:: Records ::

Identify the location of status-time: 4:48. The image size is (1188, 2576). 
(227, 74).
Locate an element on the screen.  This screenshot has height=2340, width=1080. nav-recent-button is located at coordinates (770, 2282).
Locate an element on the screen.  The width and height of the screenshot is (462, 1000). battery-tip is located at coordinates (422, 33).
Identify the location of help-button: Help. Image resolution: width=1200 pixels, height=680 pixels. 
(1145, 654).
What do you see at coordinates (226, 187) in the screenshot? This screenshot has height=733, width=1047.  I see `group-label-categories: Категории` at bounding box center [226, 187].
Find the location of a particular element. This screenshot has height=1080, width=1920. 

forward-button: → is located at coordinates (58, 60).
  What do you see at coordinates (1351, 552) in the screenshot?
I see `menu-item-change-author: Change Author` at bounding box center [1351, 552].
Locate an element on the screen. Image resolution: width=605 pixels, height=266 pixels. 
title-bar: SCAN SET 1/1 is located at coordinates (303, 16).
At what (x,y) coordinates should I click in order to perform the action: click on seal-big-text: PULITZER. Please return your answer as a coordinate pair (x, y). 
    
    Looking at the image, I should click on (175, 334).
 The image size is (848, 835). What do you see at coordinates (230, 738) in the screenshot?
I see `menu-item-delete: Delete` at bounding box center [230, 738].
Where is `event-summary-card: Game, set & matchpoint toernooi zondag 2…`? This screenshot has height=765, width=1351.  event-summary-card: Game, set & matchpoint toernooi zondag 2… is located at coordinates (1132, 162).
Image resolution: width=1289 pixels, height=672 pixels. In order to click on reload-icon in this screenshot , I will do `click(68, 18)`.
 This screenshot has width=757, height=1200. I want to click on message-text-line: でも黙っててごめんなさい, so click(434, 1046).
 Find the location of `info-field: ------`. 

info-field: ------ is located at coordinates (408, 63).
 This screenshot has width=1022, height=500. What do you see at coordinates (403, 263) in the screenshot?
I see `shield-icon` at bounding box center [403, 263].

:::

* **Activity**:
Repeat all of the items above word for word.

* **Expected answer**:
Identify the location of status-time: 4:48. The image size is (1188, 2576). 
(227, 74).
Locate an element on the screen.  This screenshot has height=2340, width=1080. nav-recent-button is located at coordinates (770, 2282).
Locate an element on the screen.  The width and height of the screenshot is (462, 1000). battery-tip is located at coordinates (422, 33).
Identify the location of help-button: Help. Image resolution: width=1200 pixels, height=680 pixels. 
(1145, 654).
What do you see at coordinates (226, 187) in the screenshot? This screenshot has height=733, width=1047.  I see `group-label-categories: Категории` at bounding box center [226, 187].
Find the location of a particular element. This screenshot has height=1080, width=1920. 

forward-button: → is located at coordinates (58, 60).
  What do you see at coordinates (1351, 552) in the screenshot?
I see `menu-item-change-author: Change Author` at bounding box center [1351, 552].
Locate an element on the screen. Image resolution: width=605 pixels, height=266 pixels. 
title-bar: SCAN SET 1/1 is located at coordinates (303, 16).
At what (x,y) coordinates should I click in order to perform the action: click on seal-big-text: PULITZER. Please return your answer as a coordinate pair (x, y). 
    
    Looking at the image, I should click on (175, 334).
 The image size is (848, 835). What do you see at coordinates (230, 738) in the screenshot?
I see `menu-item-delete: Delete` at bounding box center [230, 738].
Where is `event-summary-card: Game, set & matchpoint toernooi zondag 2…`? This screenshot has height=765, width=1351.  event-summary-card: Game, set & matchpoint toernooi zondag 2… is located at coordinates (1132, 162).
Image resolution: width=1289 pixels, height=672 pixels. In order to click on reload-icon in this screenshot , I will do `click(68, 18)`.
 This screenshot has width=757, height=1200. I want to click on message-text-line: でも黙っててごめんなさい, so click(434, 1046).
 Find the location of `info-field: ------`. 

info-field: ------ is located at coordinates (408, 63).
 This screenshot has width=1022, height=500. What do you see at coordinates (403, 263) in the screenshot?
I see `shield-icon` at bounding box center [403, 263].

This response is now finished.